▶ Your goal: For each statement, say yes or no to whether it agrees with the text on choosing a toilet, and quote the words of the text that decide it. 1. The minimum clearance at the front of a toilet is 36 inches. 2. Where possible, the NKBA recommends at least 36 inches of space at the front of the toilet. 3. A toilet can be placed in a separate room closed off by a door.

#### Text shown

Here are the five things to consider when selecting a toilet:

Location

Depending on the style of your bathroom and personal preferences, there are several options for where you can locate your toilet.  You may incorporate it in the main part of the bathroom like the design pictured below left, in a toilet room separate by a door, or perhaps behind a dividing wall like the one shown below right. 

Space Requirements

Planning requirements for a bathroom renovation will in part dictate the location of your toilet, depending on the shape and size of your room.  Toilets, like other fixtures in a bathroom, must be located a minimum distance from the wall and other surrounding obstacles.  For example the minimum clearance at the front of the toilet is 24” and from the center of the toilet to an obstruction on either side is 15”.  The National Kitchen and Bath Association (NKBA) recommends where possible at least 36” of space at the front of the toilet for greater comfort.  Consider other elements in the surrounding area like the swing of a door from the shower or entryway, or opening vanity doors and drawers.  Your bathroom design professional can advise you on these and other space requirements.

########
#### Information provided

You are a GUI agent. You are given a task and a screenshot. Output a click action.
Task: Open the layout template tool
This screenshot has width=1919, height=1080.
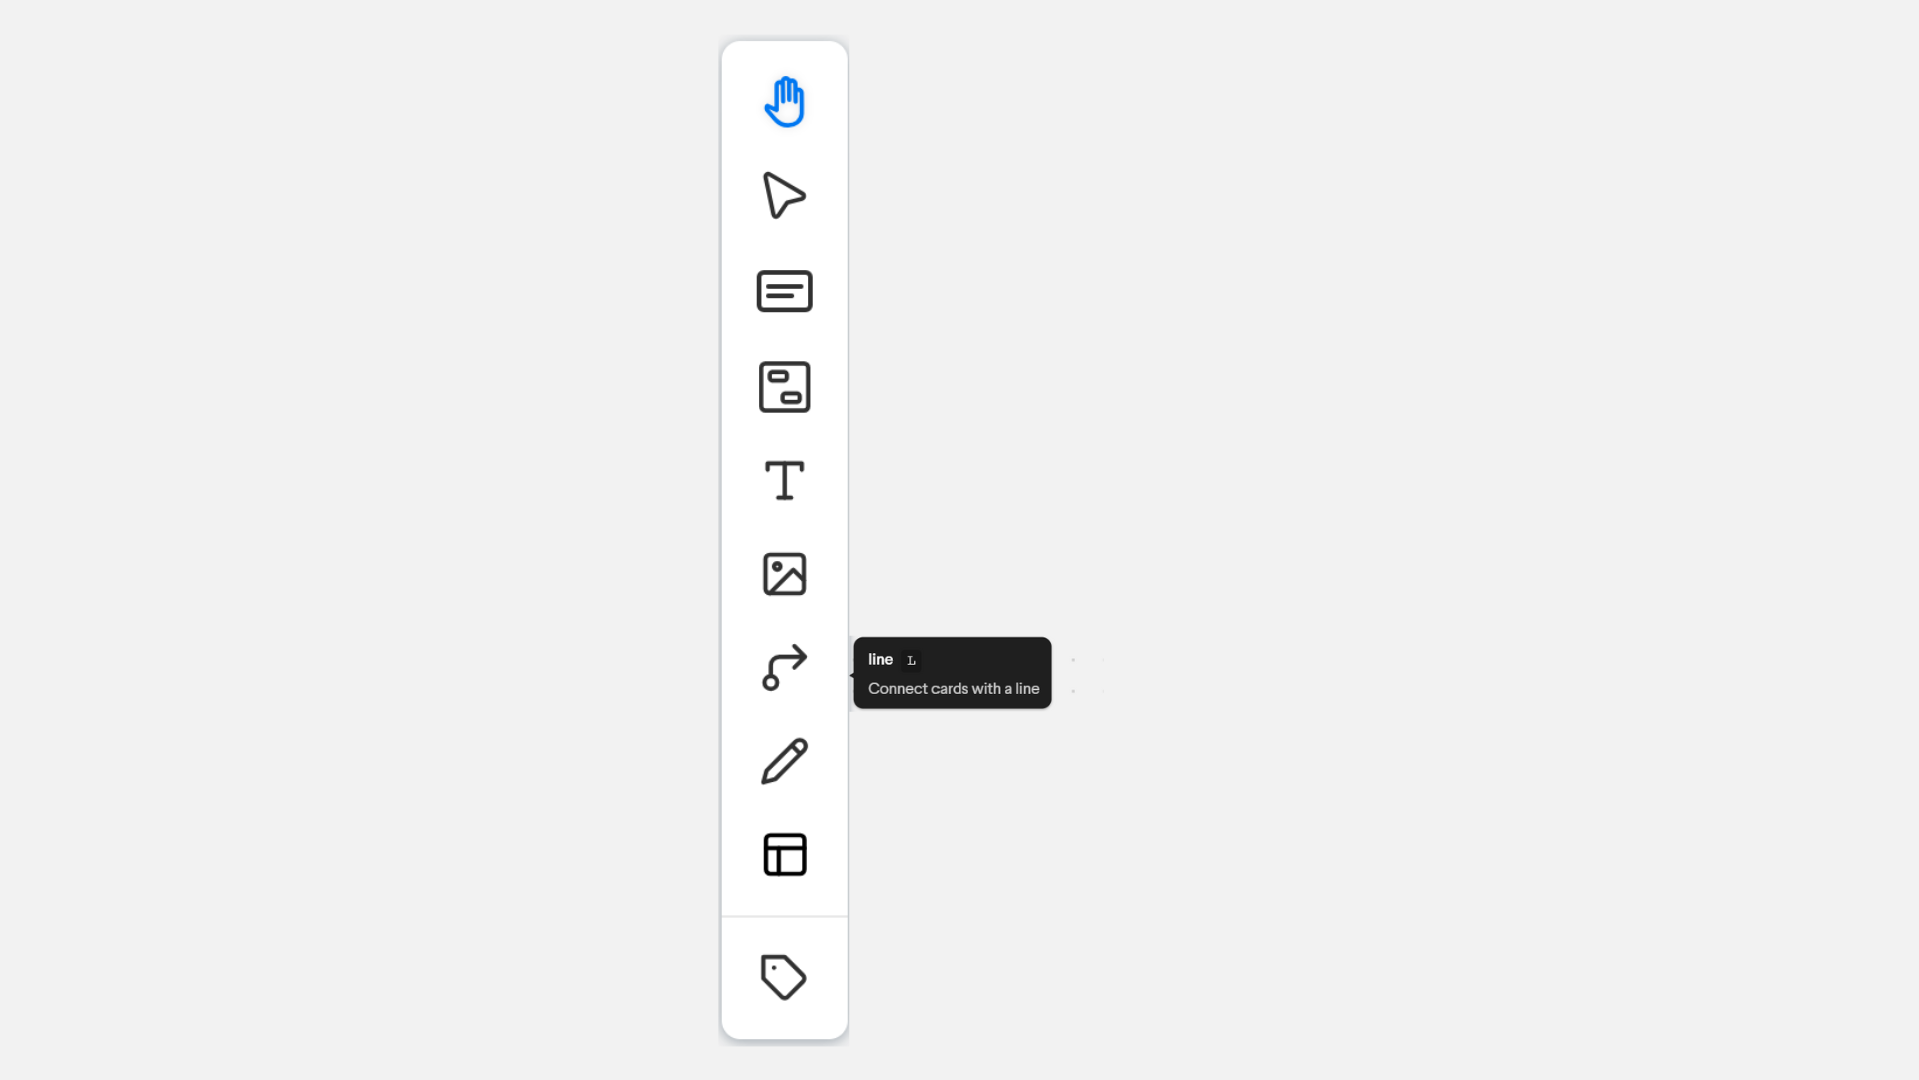pos(785,855)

########

▶ Written reply:
1. No: "the minimum clearance at the front of the toilet is 24”"
2. Yes: "recommends where possible at least 36” of space at the front of the toilet for greater comfort"
3. Yes: "in a toilet room separate by a door"